Un ramalazo de lucidez le reveló que los mismos jinetes que flotaban a su lado cabalgaban allá delante, capitaneados por un jinete que él conocía. A pesar de la distancia vio el rostro, vio la mejilla abierta y en carne viva, los rojos tejidos, el blanco del pómulo, el pus. El rostro comido por la enfermedad. Volviéndose hacia mí, mostrándome silencio. Guerreando. Condenándome. ¿Pero por qué? ¿En qué he traicionado a mi estirpe? Lanzó un grito de terror: aquel jinete ya no era el maestre, sino él mismo. Y se vio allá, embistiendo hasta la entrada del castillo, abatiendo la espada sobre los contrarios: se vio alcanzado por una flecha, expulsando un violento chorro de sangre, cayendo de la montura.

Oyó un gemido y al volverse vio que el jinete de los guantes negros, atravesado por una lanza, se inclinaba sobre el pescuezo de su cabalgadura y se deslizaba hacia abajo.

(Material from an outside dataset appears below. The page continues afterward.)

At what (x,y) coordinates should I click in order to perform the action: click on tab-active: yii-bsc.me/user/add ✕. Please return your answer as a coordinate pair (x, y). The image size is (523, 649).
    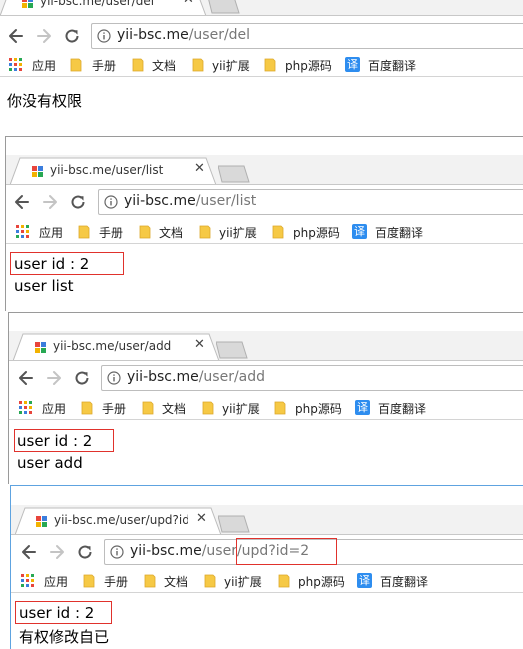
    Looking at the image, I should click on (118, 347).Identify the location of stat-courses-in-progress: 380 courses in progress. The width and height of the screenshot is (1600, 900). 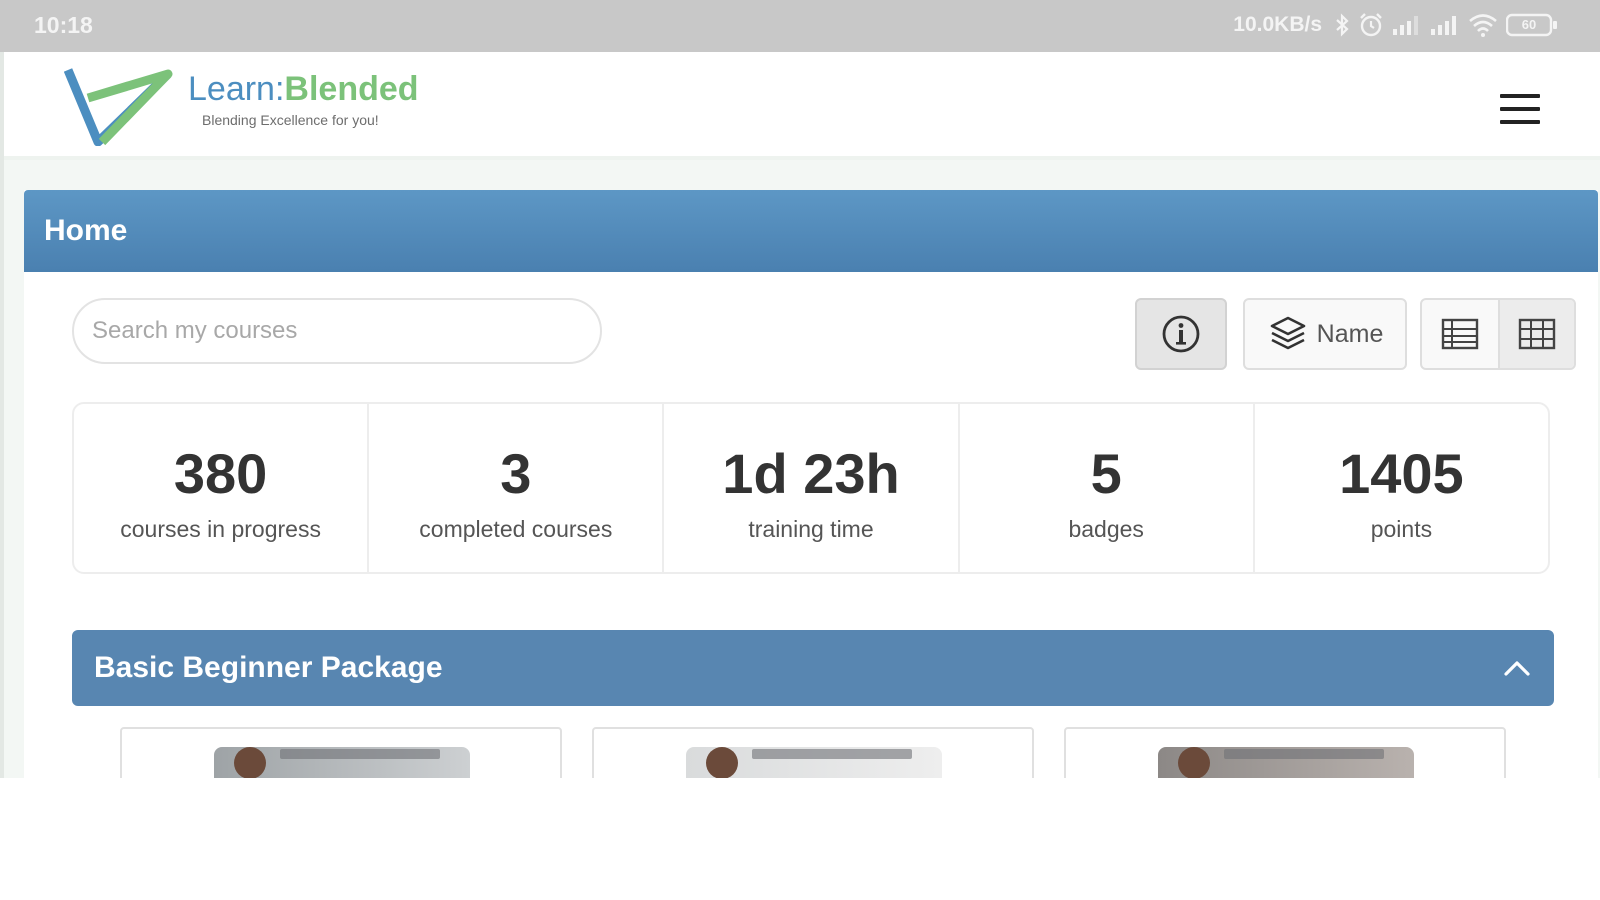
(222, 488).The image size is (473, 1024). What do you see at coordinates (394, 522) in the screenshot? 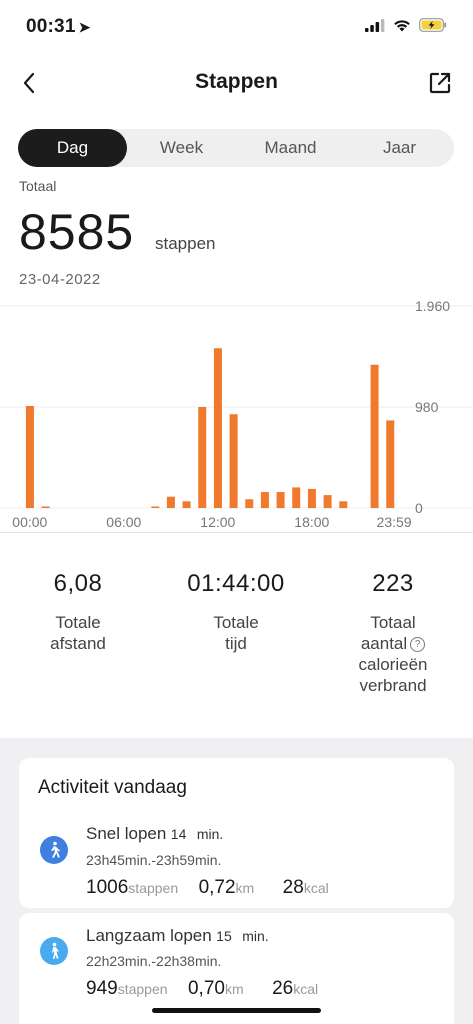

El amigo de mi padre, el mando, el dueño de la grisazul mirada y el paso susurrante. Algo empujaba su sangre, concentrándola en el pecho y en las manos. Como si su padre le hubiera habitado el cuerpo, obligándolo a embestir.
Se encontró ante la puerta del castillo, alzando y abatiendo furiosamente la espada sobre pechos y cráneos, y cuando escuchó el zumbido de la flecha, quiso frenar el caballo, echarlo atrás, pero ya era tarde.